Exercise brief →
Within the listing, how many lines hold the word "Tillbaka"? Give the number by itself.

Entries provided →
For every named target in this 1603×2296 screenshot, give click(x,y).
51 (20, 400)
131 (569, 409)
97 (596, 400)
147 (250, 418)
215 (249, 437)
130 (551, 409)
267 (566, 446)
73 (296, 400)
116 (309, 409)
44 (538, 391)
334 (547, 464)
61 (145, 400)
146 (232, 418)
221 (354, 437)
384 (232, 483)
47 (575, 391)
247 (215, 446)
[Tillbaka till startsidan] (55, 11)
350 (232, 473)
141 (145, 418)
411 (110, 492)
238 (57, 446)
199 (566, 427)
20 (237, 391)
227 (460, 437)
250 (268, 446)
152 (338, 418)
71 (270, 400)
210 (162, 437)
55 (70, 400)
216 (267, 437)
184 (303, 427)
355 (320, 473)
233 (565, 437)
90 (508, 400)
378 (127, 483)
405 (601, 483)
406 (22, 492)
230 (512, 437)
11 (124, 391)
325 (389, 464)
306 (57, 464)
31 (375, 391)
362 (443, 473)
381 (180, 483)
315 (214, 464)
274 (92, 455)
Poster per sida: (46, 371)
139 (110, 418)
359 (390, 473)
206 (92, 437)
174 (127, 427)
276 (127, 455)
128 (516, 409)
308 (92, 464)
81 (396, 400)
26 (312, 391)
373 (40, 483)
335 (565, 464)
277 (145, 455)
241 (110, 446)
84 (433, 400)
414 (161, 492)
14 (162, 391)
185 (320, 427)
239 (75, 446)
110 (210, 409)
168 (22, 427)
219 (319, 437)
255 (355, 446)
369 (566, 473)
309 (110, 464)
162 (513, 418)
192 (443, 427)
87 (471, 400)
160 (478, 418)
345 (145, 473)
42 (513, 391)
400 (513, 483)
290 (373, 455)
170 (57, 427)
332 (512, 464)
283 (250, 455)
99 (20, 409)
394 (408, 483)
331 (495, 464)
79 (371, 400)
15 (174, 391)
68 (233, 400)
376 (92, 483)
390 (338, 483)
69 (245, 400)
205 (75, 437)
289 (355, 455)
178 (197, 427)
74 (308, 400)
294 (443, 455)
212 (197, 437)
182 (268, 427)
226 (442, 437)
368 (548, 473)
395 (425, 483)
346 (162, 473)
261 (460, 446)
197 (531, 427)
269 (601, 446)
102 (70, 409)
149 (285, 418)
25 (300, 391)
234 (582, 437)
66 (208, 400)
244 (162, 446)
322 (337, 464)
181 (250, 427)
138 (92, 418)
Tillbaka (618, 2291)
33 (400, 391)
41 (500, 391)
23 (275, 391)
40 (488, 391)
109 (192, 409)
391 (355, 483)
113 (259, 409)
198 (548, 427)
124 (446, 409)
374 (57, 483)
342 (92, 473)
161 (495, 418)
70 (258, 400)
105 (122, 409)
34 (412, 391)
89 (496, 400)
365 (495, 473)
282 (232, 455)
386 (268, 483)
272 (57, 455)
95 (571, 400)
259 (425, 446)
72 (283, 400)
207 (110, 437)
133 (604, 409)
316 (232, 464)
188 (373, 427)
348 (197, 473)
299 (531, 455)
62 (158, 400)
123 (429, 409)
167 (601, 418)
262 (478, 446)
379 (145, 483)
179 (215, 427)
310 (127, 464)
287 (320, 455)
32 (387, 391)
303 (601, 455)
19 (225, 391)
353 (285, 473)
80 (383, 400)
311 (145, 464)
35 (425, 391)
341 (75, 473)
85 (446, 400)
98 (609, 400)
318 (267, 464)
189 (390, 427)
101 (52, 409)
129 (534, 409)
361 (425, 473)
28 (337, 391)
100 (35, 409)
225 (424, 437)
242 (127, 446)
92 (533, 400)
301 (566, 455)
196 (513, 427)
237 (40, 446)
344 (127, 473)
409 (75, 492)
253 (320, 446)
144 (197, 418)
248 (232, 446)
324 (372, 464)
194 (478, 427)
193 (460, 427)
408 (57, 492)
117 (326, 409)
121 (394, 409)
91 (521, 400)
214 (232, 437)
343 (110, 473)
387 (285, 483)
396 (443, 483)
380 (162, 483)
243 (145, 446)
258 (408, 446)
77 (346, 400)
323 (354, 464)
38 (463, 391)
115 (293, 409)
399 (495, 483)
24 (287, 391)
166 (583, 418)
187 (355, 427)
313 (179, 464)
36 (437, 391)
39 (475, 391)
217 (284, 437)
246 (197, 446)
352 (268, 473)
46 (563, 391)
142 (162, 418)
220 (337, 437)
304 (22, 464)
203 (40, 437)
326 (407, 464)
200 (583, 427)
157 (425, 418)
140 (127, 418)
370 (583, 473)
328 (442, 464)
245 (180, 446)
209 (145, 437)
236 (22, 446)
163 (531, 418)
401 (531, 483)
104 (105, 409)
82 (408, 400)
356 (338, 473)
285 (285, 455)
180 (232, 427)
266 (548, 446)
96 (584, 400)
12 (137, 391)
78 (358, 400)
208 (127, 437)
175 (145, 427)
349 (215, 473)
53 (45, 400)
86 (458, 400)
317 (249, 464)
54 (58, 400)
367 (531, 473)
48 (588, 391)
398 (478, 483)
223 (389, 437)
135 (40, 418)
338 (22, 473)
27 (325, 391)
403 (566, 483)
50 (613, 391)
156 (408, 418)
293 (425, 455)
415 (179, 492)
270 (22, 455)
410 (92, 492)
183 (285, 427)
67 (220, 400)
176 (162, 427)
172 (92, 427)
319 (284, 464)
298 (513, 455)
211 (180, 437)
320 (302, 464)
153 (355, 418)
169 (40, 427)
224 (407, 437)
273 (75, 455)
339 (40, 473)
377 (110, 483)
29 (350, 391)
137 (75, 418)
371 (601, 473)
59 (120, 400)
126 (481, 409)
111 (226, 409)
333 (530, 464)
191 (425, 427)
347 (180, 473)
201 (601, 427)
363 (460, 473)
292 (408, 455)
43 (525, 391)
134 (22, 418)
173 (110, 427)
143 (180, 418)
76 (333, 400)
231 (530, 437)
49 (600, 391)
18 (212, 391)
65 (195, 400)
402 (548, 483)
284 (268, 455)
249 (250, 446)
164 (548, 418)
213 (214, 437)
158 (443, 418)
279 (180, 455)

Response to the exercise →
2